(Document and screenshot pointing entries)
>> start

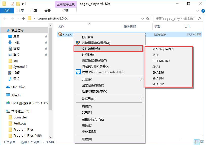This screenshot has height=145, width=206.
Task: Navigate up one folder with up arrow
Action: click(24, 18)
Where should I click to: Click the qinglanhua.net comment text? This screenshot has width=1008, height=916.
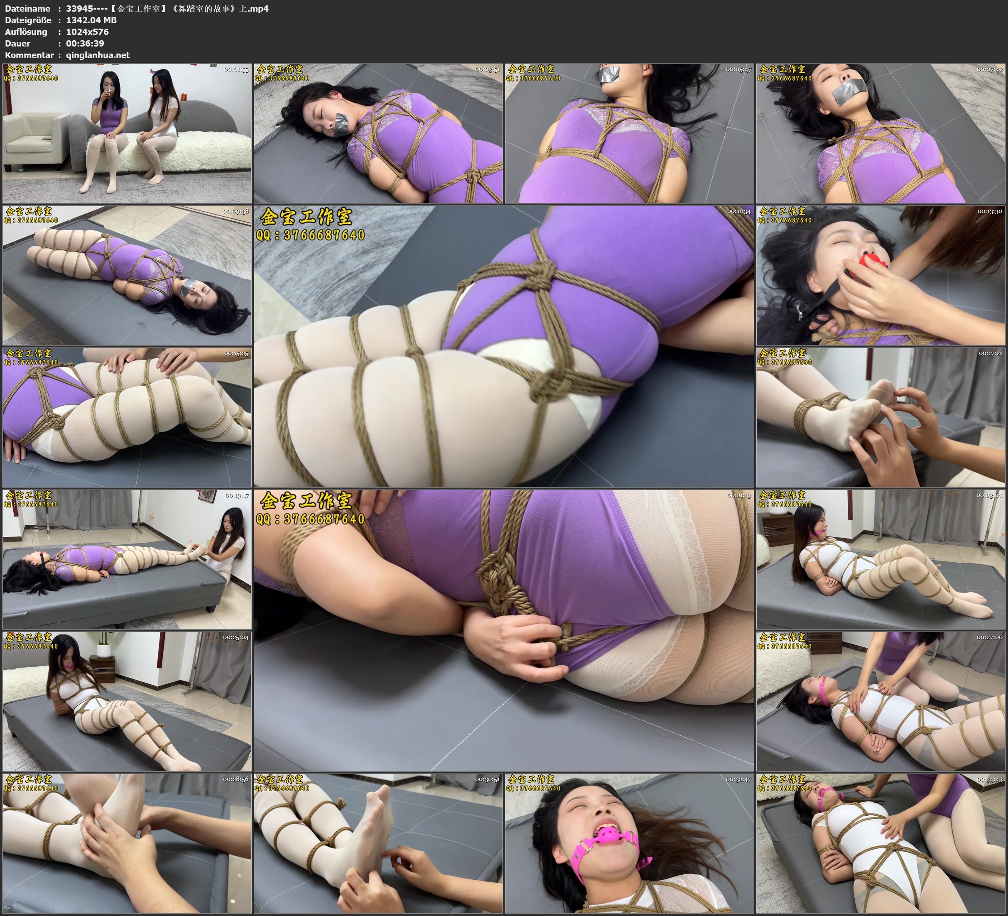click(x=98, y=55)
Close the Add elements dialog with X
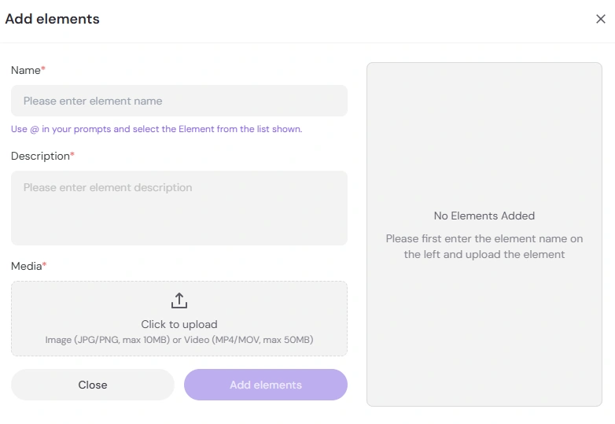 [x=601, y=20]
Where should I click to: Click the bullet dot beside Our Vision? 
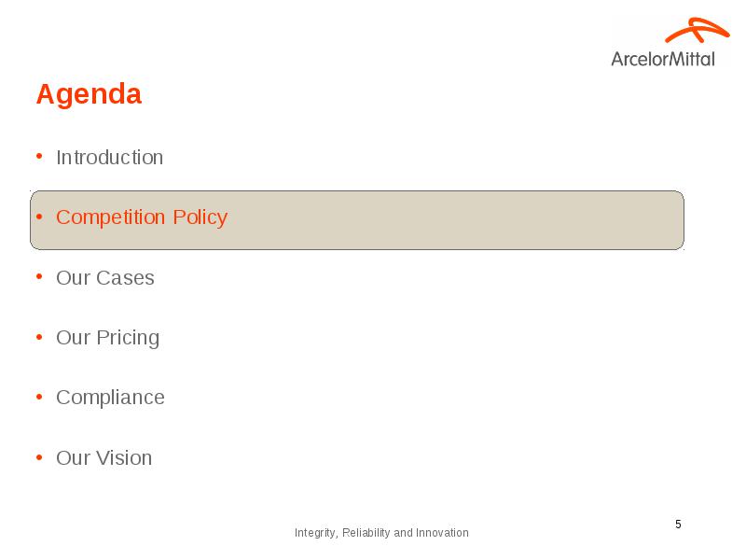pyautogui.click(x=39, y=457)
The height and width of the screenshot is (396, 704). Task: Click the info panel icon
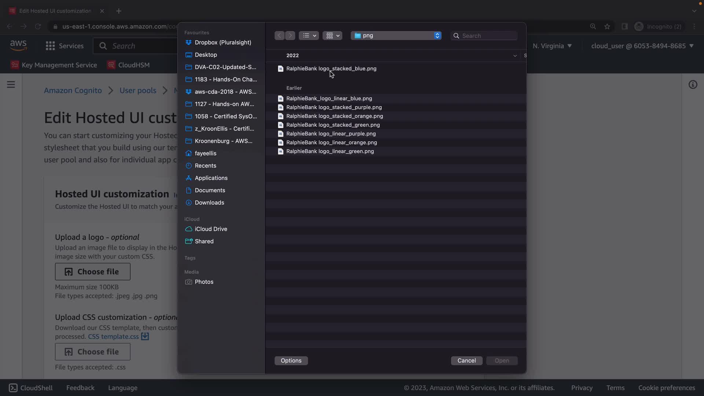693,85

>> end

Task prompt
Can you return every line of the listing above verbatim, with the pictures left out?

Answer to this task
This screenshot has height=145, width=206.
Task: Navigate up one folder with up arrow
Action: click(24, 18)
Where should I click to: Click the qinglanhua.net comment text? This screenshot has width=1008, height=916.
click(x=98, y=55)
Close the Add elements dialog with X
 [x=601, y=20]
Where should I click to: Click the bullet dot beside Our Vision? 
pyautogui.click(x=39, y=457)
The height and width of the screenshot is (396, 704). Task: Click the info panel icon
693,85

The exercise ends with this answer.